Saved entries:

━━━━━━━━━━

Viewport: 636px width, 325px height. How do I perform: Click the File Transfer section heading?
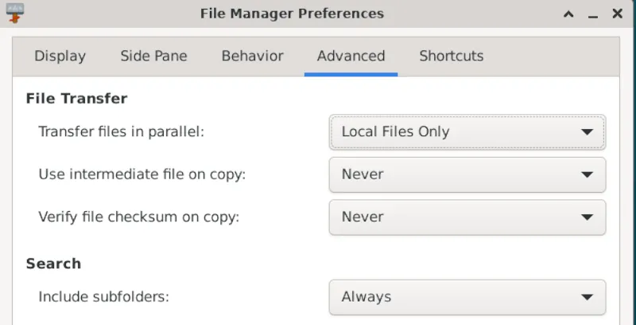click(x=76, y=99)
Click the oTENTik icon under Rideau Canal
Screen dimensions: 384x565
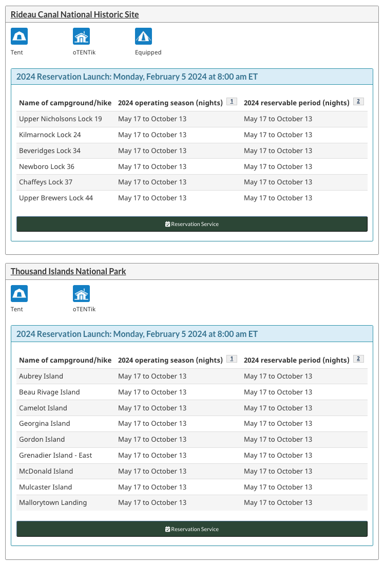(81, 36)
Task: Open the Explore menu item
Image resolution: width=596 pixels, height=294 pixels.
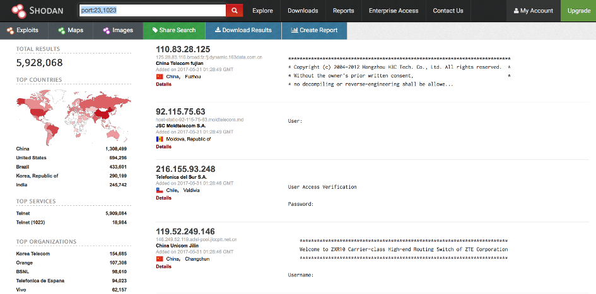Action: tap(262, 11)
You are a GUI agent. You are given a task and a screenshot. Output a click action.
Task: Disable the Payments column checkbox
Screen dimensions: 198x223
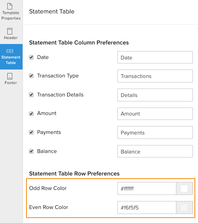click(31, 132)
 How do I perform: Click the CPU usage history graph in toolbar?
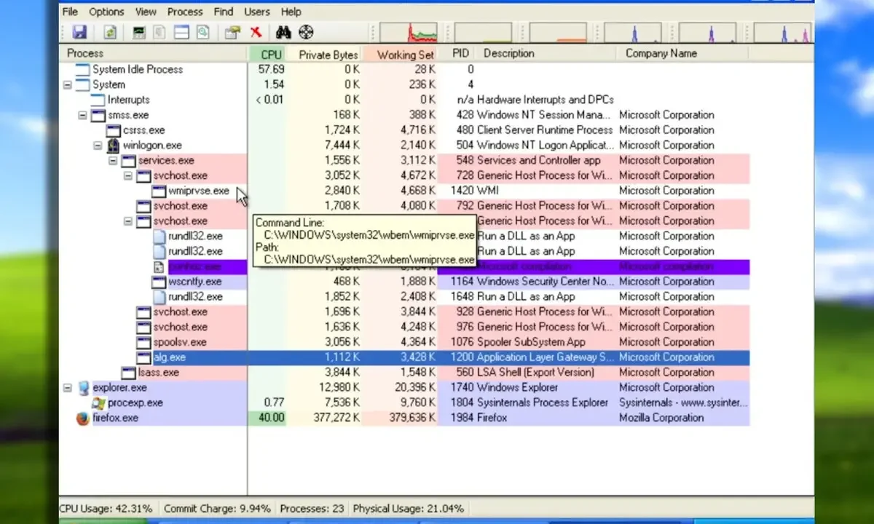pyautogui.click(x=409, y=33)
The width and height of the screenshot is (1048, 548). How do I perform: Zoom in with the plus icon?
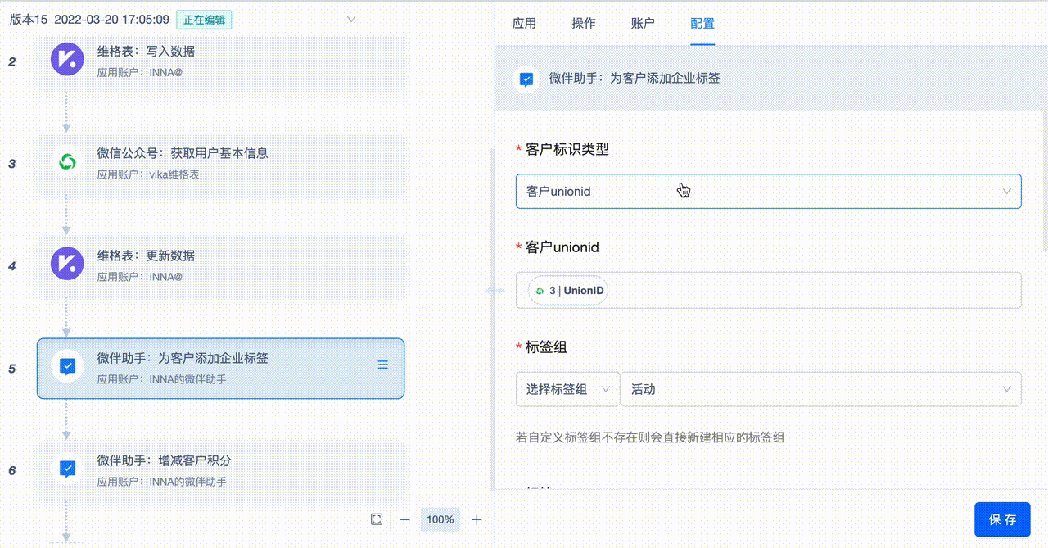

━━━━━━━━━━

▶ [WHAT YOU HAVE TO DO]:
Using the entries, return every line where the word "screenshot" can be found.

▶ [ANSWER TO THE EXERCISE]:
You are a GUI agent. You are given a task and a screenshot. Output a click action.
The width and height of the screenshot is (1048, 548). How do I perform: Zoom in with the plus icon?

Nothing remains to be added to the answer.